La ricerca di manodopera delle aziende si intreccia con le pratiche per l’ottenimento di cittadinanza e permesso di soggiorno

Quanto è complessa la procedura per ottenere la cittadinanza italiana?

«La presentazione della richiesta in realtà è accessibile a tutti, il problema è che si tratta di una procedura amministrativa molto complessa – spiega la dott.ssa Ceroni – Sono tanti i passaggi richiesti e i requisiti da verificare: lingua, reddito, residenza. Si tratta di valutazioni rigorose che rendono necessario l’intervento di un professionista. Inoltre i tempi sono lunghi: si può dover attendere 24 mesi, prorogabili a 36, prima di ottenere effettivamente la cittadinanza e spesso in questo periodo di tempo ci sono dei preavvisi di rigetto della domanda che richiedono l’intervento di un legale».

Quali sono le principali difficoltà?

«Tra i requisiti è molto importante la residenza – continua il dott. Sarro -. È necessario infatti per ottenere la cittadinanza per residenza dimostrare di essere residenti in Italia in modo continuativo da dieci anni, che possono essere ridotti a 5 se a fare richiesta è un rifugiato politico, e spesso ci sono delle discrepanze tra norma e procedura in merito a questo».

Facciamo però un passo indietro: prima della richiesta di cittadinanza è necessario avere un permesso di soggiorno che consenta di risiedere in Italia.

«Esatto. Esistono vari tipi di permessi di soggiorno – spiega Sarro – e possono essere convertiti tra loro ma anche questo comporta una procedura complicata. Il decreto flussi (che regola i flussi migratori per lavoro in Italia, ndr) dovrebbe essere la procedura d’elezione per ottenere il permesso di soggiorno, ma prevede un numero limitato di ingressi nel nostro paese che non copre la domanda: sono molte di più le persone che avrebbero bisogno di fare richiesta, ma solo i primi arrivati riescono a presentarla. Senza contare che nel conteggio dei permessi stabiliti dal decreto flussi sono compresi anche i permessi di soggiorno per studio e inoltre molti posti vengono occupati da persone già in possesso del permesso e in attesa di rinnovo. Quella che dovrebbe essere la via più seguita è quella più difficile da seguire».

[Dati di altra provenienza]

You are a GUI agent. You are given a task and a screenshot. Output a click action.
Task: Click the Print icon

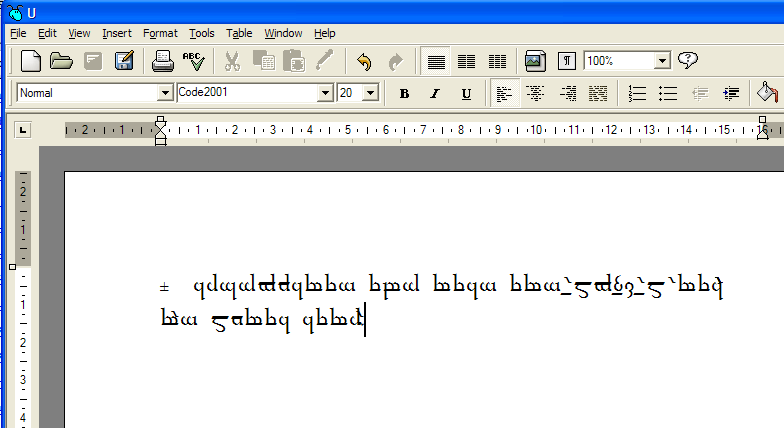(162, 61)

Quali sono quindi le principali difficoltà?

«A creare più problemi, oltre alla burocrazia particolarmente complessa, è spesso il reddito troppo basso – spiegano – Ogni anno l’Inps stabilisce un reddito sociale (guadagno minimo, ndr) che viene preso in considerazione anche per la concessione del permesso di soggiorno. Dopo il covid i redditi si sono abbassati ma non il tetto minimo stabilito dall’Inps. Spesso a questo si lega anche il problema di un’abitazione non giudicata idonea per metratura o per parametri igienico-sanitari. Altre volte a complicare il tutto si trovano anche alcuni reati di immigrazione come la mancata esposizione del passaporto oppure la vendita di merce contraffatta.».

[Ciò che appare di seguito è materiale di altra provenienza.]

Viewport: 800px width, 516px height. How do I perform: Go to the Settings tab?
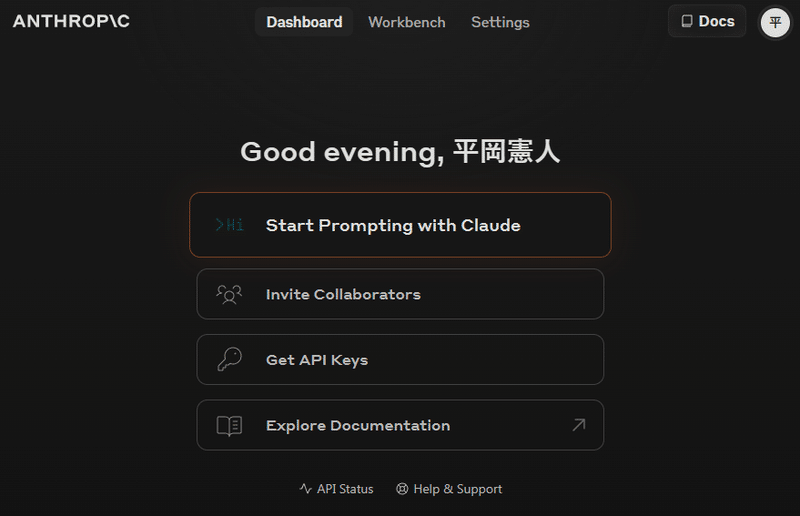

Questo è quello che si cela dietro la burocrazia e le problematiche amministrative, ma quel che più conta è quel che si trova nella vita del singolo. È sempre il ricordarsi che dietro alla ricerca di una cittadinanza nuova c’è il sogno di una nuova storia da scrivere in un’altra lingua ma con le proprie parole. È sempre quell’umanità che ci rende unici e uguali al tempo stesso.